The academic consensus is that one’s number of lifetime partners is a strong predictor of infidelity: “A truism in psychology is that the best predictor of future behavior is past behavior. This is no less true in the realm of sexual behavior. Indeed, one of the strongest predictors of marital infidelity is one’s number of prior sex partners. Deception about past sexual promiscuity would have inflicted greater costs, on average, on men than on women” (source). After interviewing thousands of women, Whisman and Snyder found a 7 to 13% increase in the likelihood of infidelity per additional sexual partner depending on their mode of interview (source). Hughes and Gallup determined “promiscuity is in fact a good predictor of infidelity. Indeed, promiscuity among females accounted for almost twice as much variance in infidelity (r2 = .45) as it did for males (r2 = .25)” (source). Cherkas et al. found that infidelity and promiscuity are both under moderate genetic influence in women, and that “nearly half the genes impacting on infidelity also affect number of sexual partners.” (source). Pinto and Arantes found that sexual promiscuity is not only strongly related to sexual infidelity but that it is also strongly related to emotional infidelity (source). Barta and Keene wrote that “[i]ndividuals exhibiting sexually permissive attitudes and those who have had a high number of past sexual relationships are more likely to engage in infidelity (Feldman & Cauffman, 1999). In a study of supposedly exclusive dating couples, it was found that individuals exhibiting an ‘unrestricted’ sociosexual orientation (SO) were significantly more likely to pursue extra-pair involvement (Seal, Agostinelli, & Hannett, 1994)” (source). An unrestricted sociosexual (promiscuous) orientation is associated with low commitment and a desire for new, attractive partners (source). FSU researchers Fincham and May, in an effort to summarize the current state of research on the prediction of infidelity, listed “[g]reater number of sex partners before marriage predicts infidelity as one of the individual factors that predict infidelity,” further stating, “[a]s might be expected, attitudes toward infidelity specifically, permissive attitudes toward sex more generally and a greater willingness to have casual sex and to engage in sex without closeness, commitment or love (i.e., a more unrestricted sociosexual orientation) are also reliably related to infidelity” (source).
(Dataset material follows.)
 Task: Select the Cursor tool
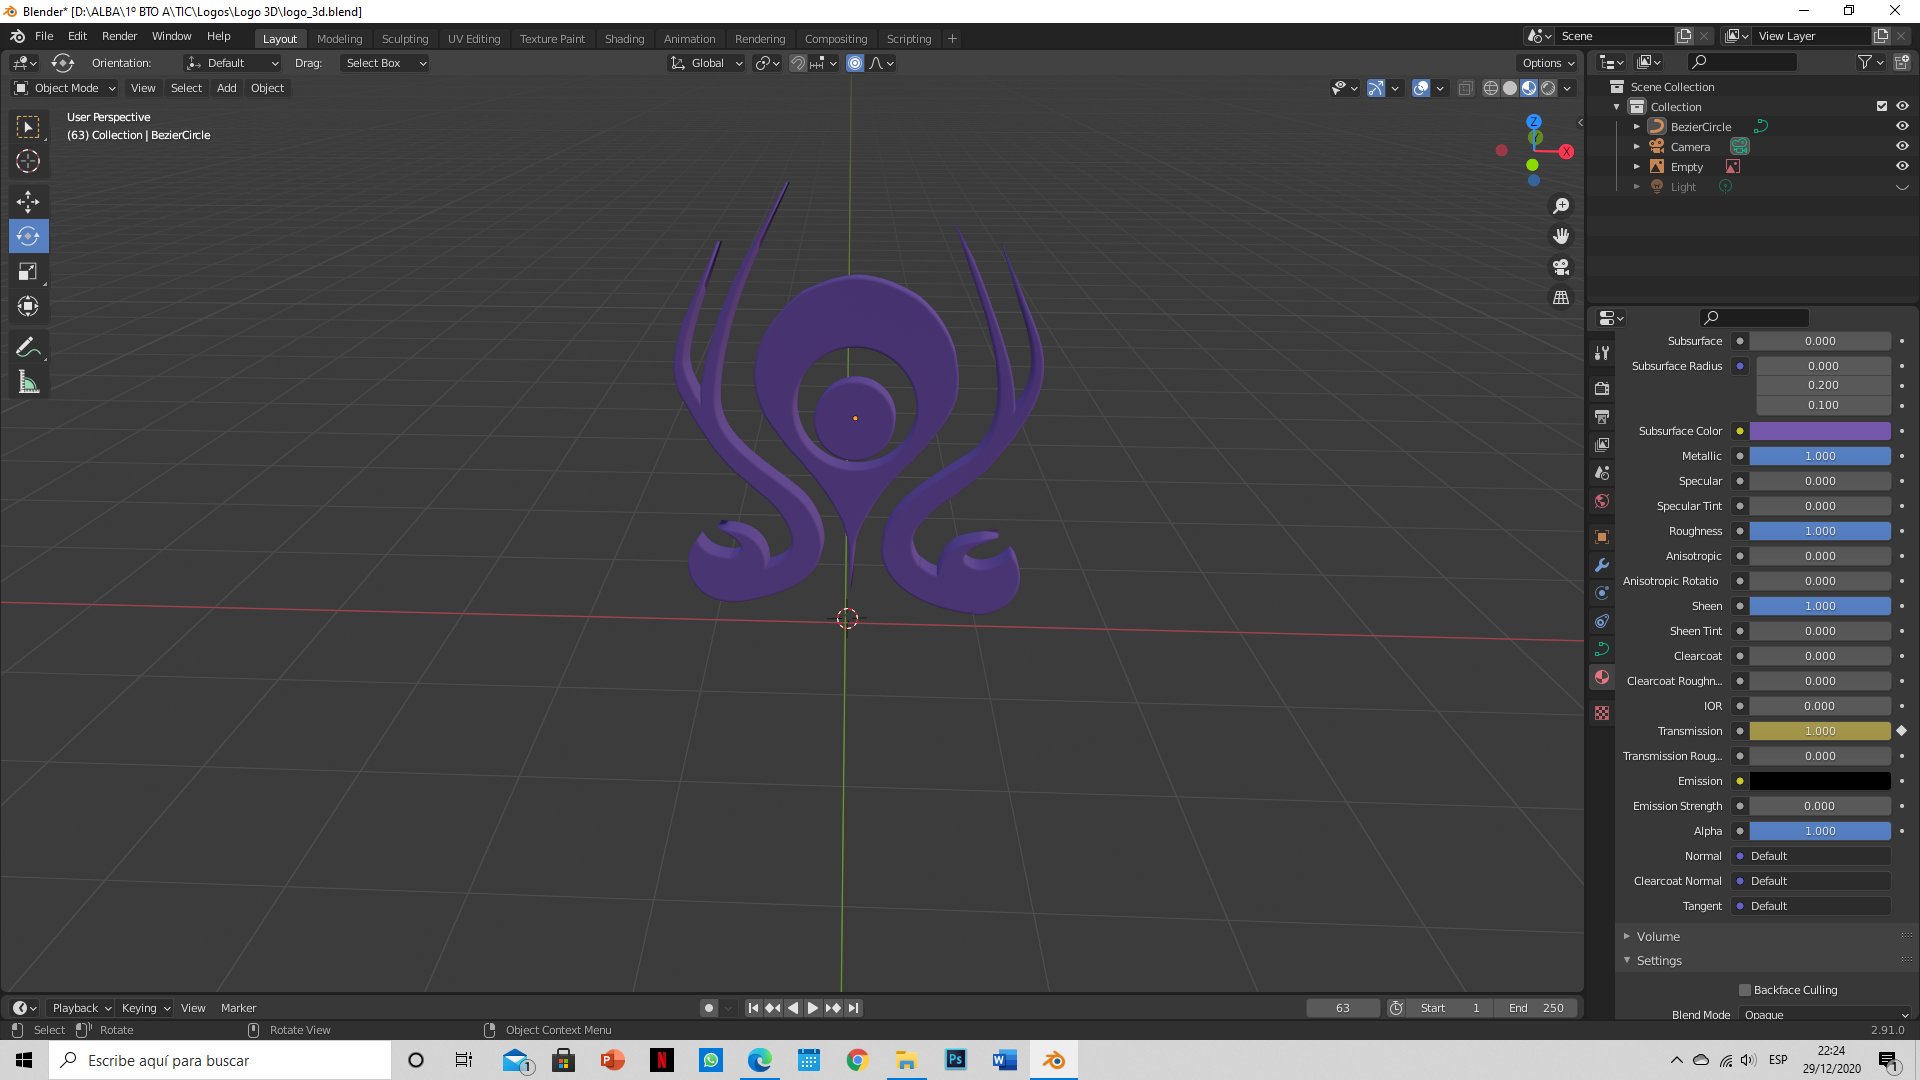tap(28, 161)
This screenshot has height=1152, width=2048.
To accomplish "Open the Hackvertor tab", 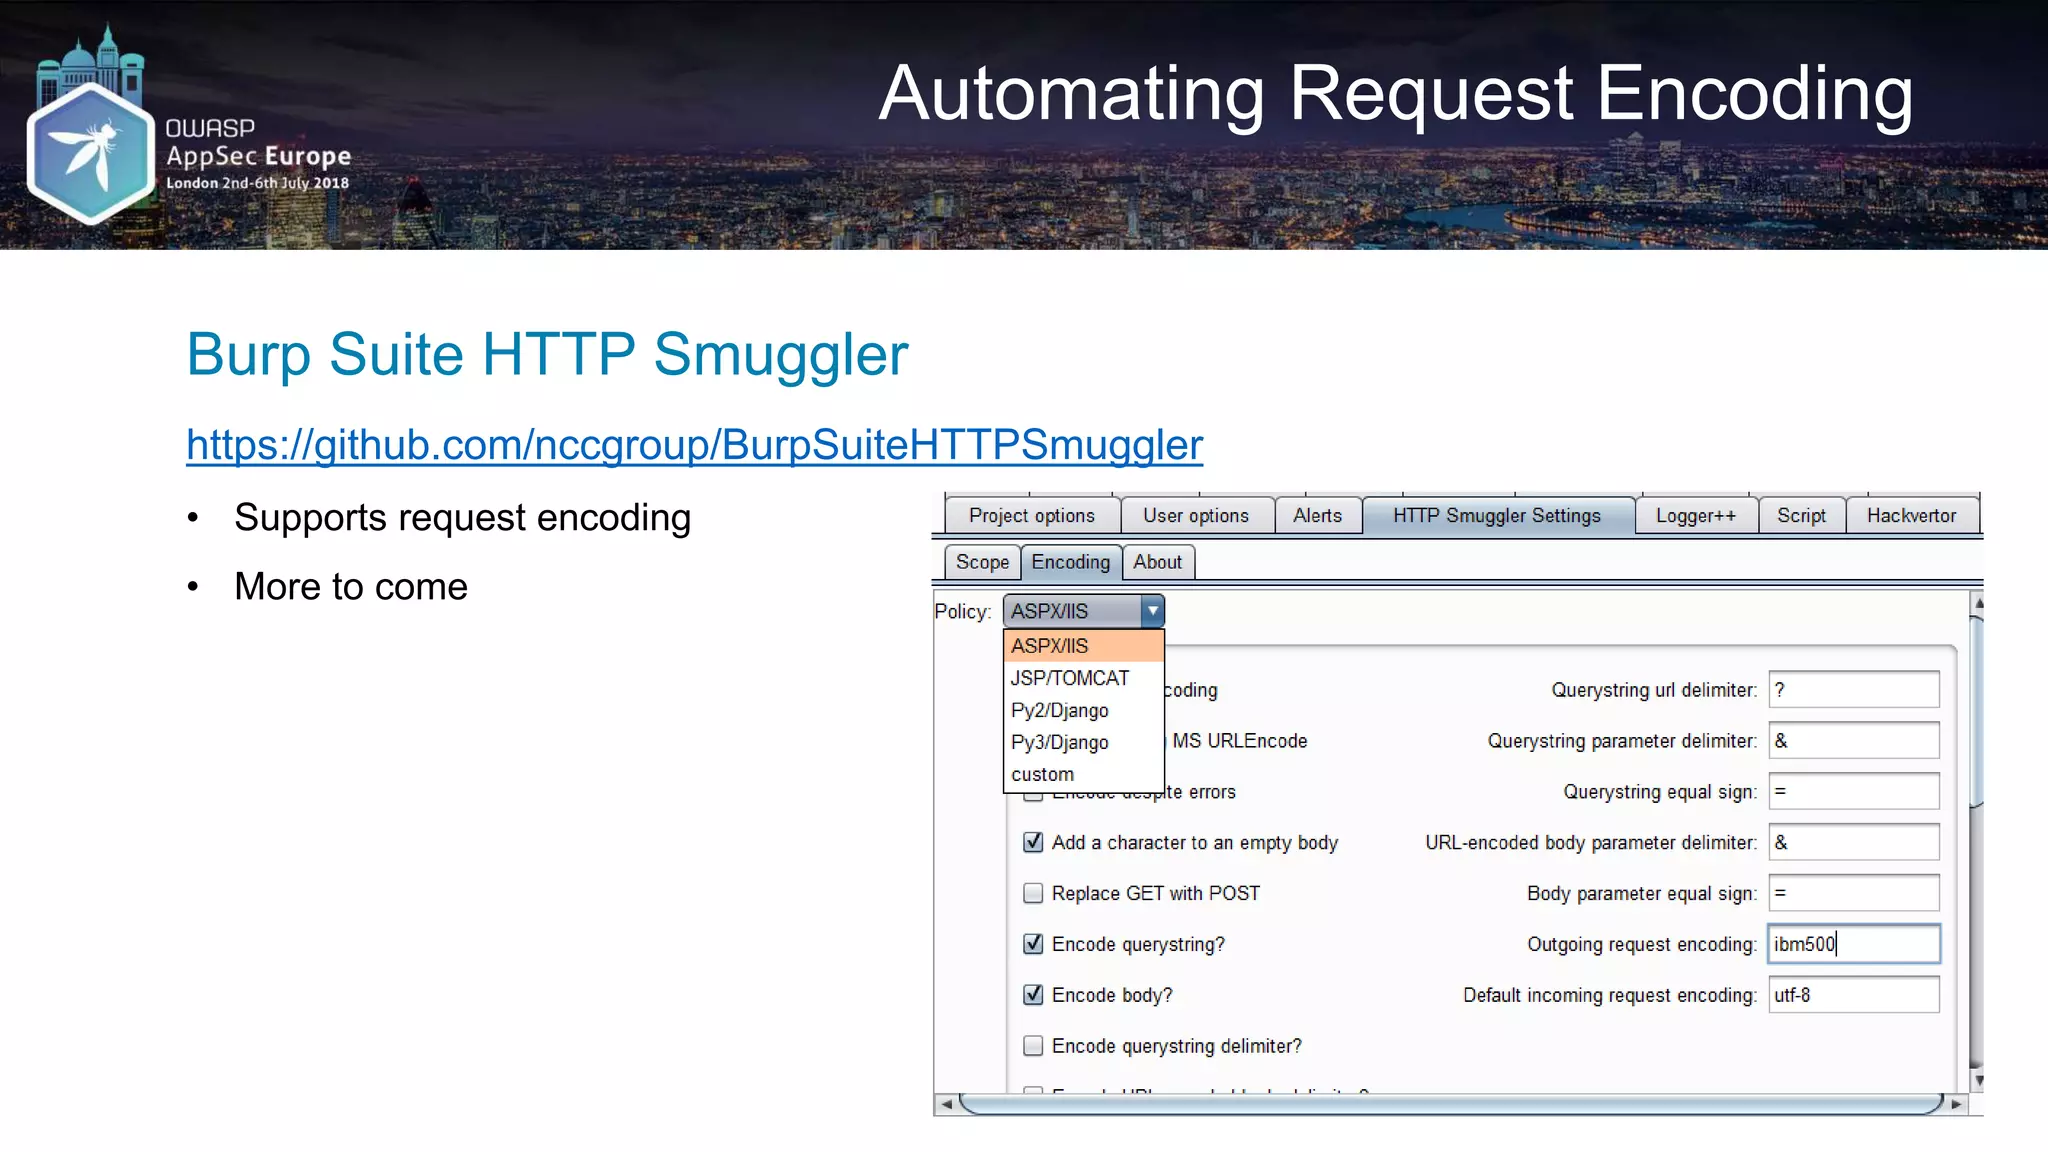I will click(x=1910, y=516).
“Contrary to conventional wisdom, when it comes to sex, less experience is better, at least for the marriage,” wrote W. Bradford Wilcox, Professor of Sociology at the University of Virginia (source). A greater number of previous partners is linked to low marital satisfaction and divorce (source). Using CDC National Survey of Family Growth (NSFG) data collected in 2002, 2006-2010, and 2011-2013, University of Utah professor Nicholas Wolfinger found that women with 10 or more partners were the most likely to divorce, with the highest 5-year year divorce rates (33% vs. 20% for normal people) (source). Busby et al. set out to determine whether the number of sexual partners was associated with poor relationship outcomes while controlling for relationship length, education, race, income, age, and religiosity. The results, using a sample of 2,654 married individuals, indicated that the number of sexual partners was associated with lower levels of sexual quality, communication, and relationship stability (source). University of Denver researchers Rhoades and Stanley reported “that the more sexual partners a woman had had before marriage, the less happy she reported her marriage to be” (source). Sarah Estelle, a Hope College economics professor, applied econometric methods to separately identify the effects of religion, age, education, and cohabitation on the Female Respondent File of the 2006-2010 National Survey of Family Growth, which provides data on the past intimate relationships of over 12,000 women. Her findings suggest a significant positive correlation between the number of premarital sexual partners on the likelihood of divorce (source).